Опасный водоворот - Андраш Беркеши
Шрифт:
Интервал:
— Почему же?
— «Свободная Европа» имеет широкую агентурную сеть: в Австрии, Германии, во всех западных странах. Если кто-нибудь бежит из Венгрии, он неизбежно попадает в лапы одного из агентов этой сети. У беженца самым тщательным образом выпытывают, где он работал, где жил, что производят на его предприятии. Упор делается на точность мельчайших деталей, на крупинки истины. А вечером диктор передает, что на таком-то заводе инженер Йожеф Киш или такой-то референт отдела кадров делал то-то и то-то. И целые полчаса транслируют самую несусветную ложь. Рабочие завода, слушая передачу, поражаются осведомленности «Свободной Европы». «Правду говорит», — думают они. Потому что действительно правда, что этот самый Йожеф Киш родился в пятнадцатом году, что у него черные волнистые волосы, голубые глаза, что у него русоволосая дочь и ей пять лет. На столе у него стоит фарфоровая статуэтка Ленина. Квартира из двух комнат находится на улице Чаки, дом номер пять, второй этаж, квартира номер два. Если это правда — а слушатели знают, что это правда, — почему должно быть ложью остальное?

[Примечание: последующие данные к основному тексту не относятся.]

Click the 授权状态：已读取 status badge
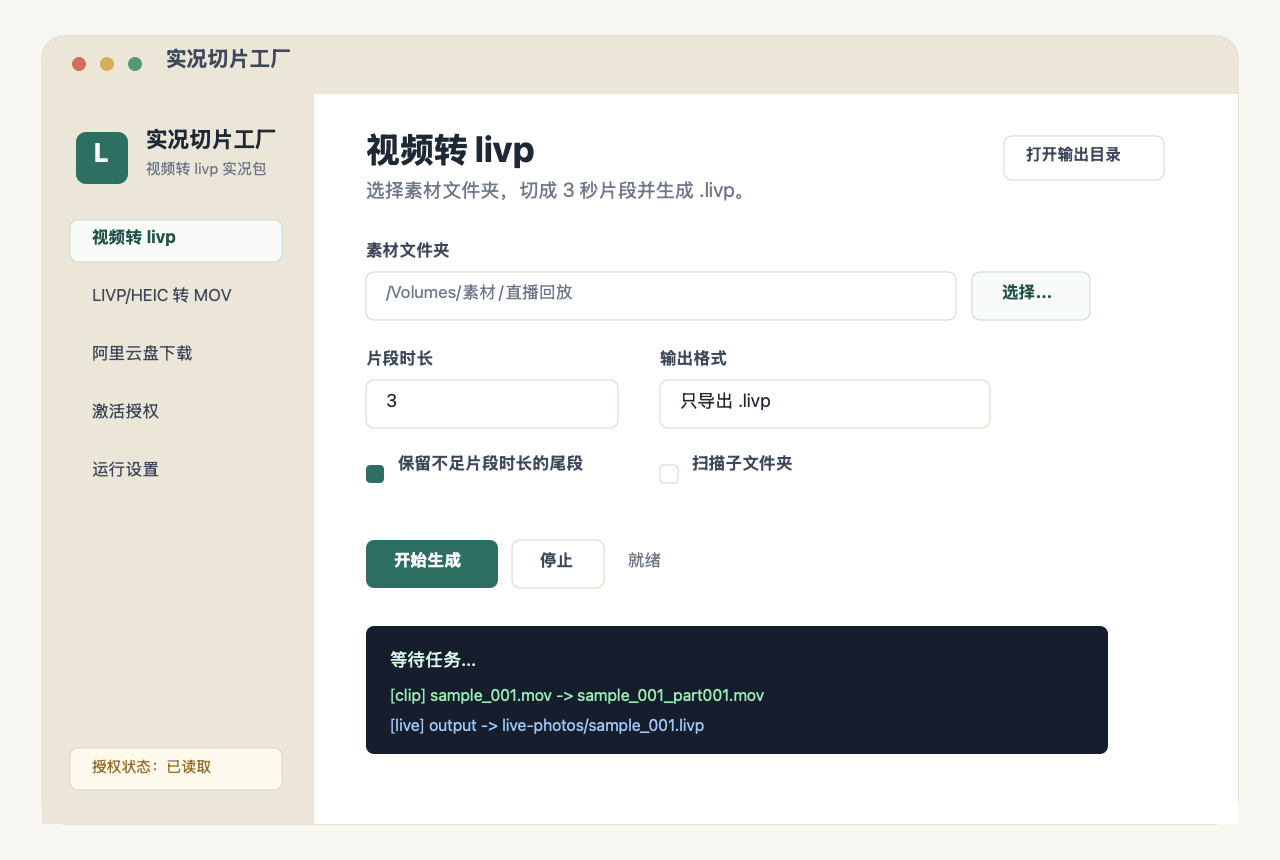This screenshot has height=860, width=1280. point(176,769)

Люди начинают чуждаться Йожефа Киша. Чем он, несчастный, может доказать, что не по его доносу арестовали Надя? Это то, чего доказать нельзя. Если «Свободная Европа» между прочим сообщит, что урановую руду на основании секретного договора тот или иной коммунист продал Советскому Союзу, почему слушатель не должен этому верить? Ведь о Йоже Кише говорили правду. Они знают все. Сказали даже, что у его дочери голубые глаза.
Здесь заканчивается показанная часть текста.